The September 2016 PharmSource Information Services report revealed that the service provider market can be segmented into either “innovation-driven” CMOs, or “capacity-driven”. Innovation driven CMO’s, which supported a significant number of new drug application approvals over the past ten years, focus on higher-value market opportunities. Capacity-driven CMO’s are essentially focused on filling undifferentiated manufacturing capacity, and primarily produce generics and/or late lifecycle branded products.
We also see the continuation in the consolidation of companies being part of the pharma and biotech medical market, along with an increase in investments and in modular manufacturing.
In conclusion, we believe the market will continue with promising opportunities for those companies that are well-orchestrated and prepared for the needs of their large and small (bio-)pharmaceutical customers today and tomorrow.
CP: What is the latest news at Vetter on the aseptic fill/finish front?

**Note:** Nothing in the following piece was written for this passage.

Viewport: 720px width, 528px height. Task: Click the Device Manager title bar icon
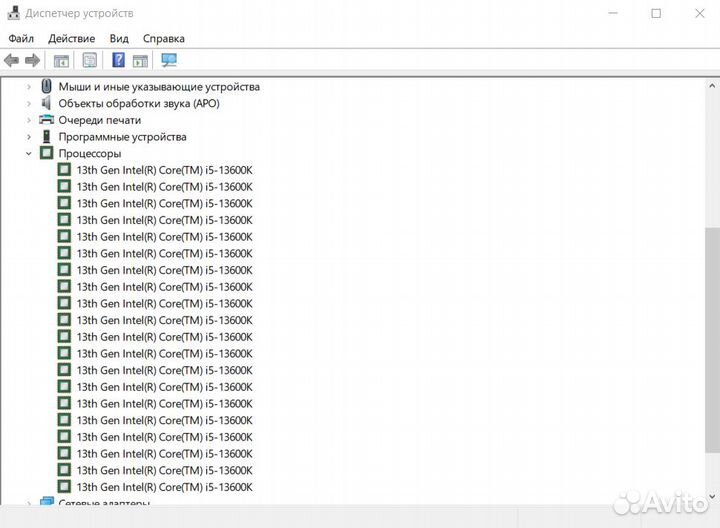click(12, 13)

PS: In January, Vetter began operations in its expanded Visual Inspection and Logistics Center located in Ravensburg. The enlargement, in which we invested approximately €100 million ($107mn), bundles capacity for our final product inspection and logistics in one cutting-edge site. By finalizing the second construction stage of the site that was initially put into operation five years ago, we are now able to offer more than double the capacity for state-of-the-art quality control, cold-storage and room-temperature storage. Given the increasing industry-specific requirements emanating from the customer and regulatory side, we now provide even more efficient and flexible supply chain processes. The expanded center is located on approximately 50,000 square meters (538,000 square feet) of floor space and offers a 35,000-pallet warehouse capacity for storing pharmaceuticals in refrigeration or room temperature conditions. This allows us to react with greater flexibility to individual market and customer needs.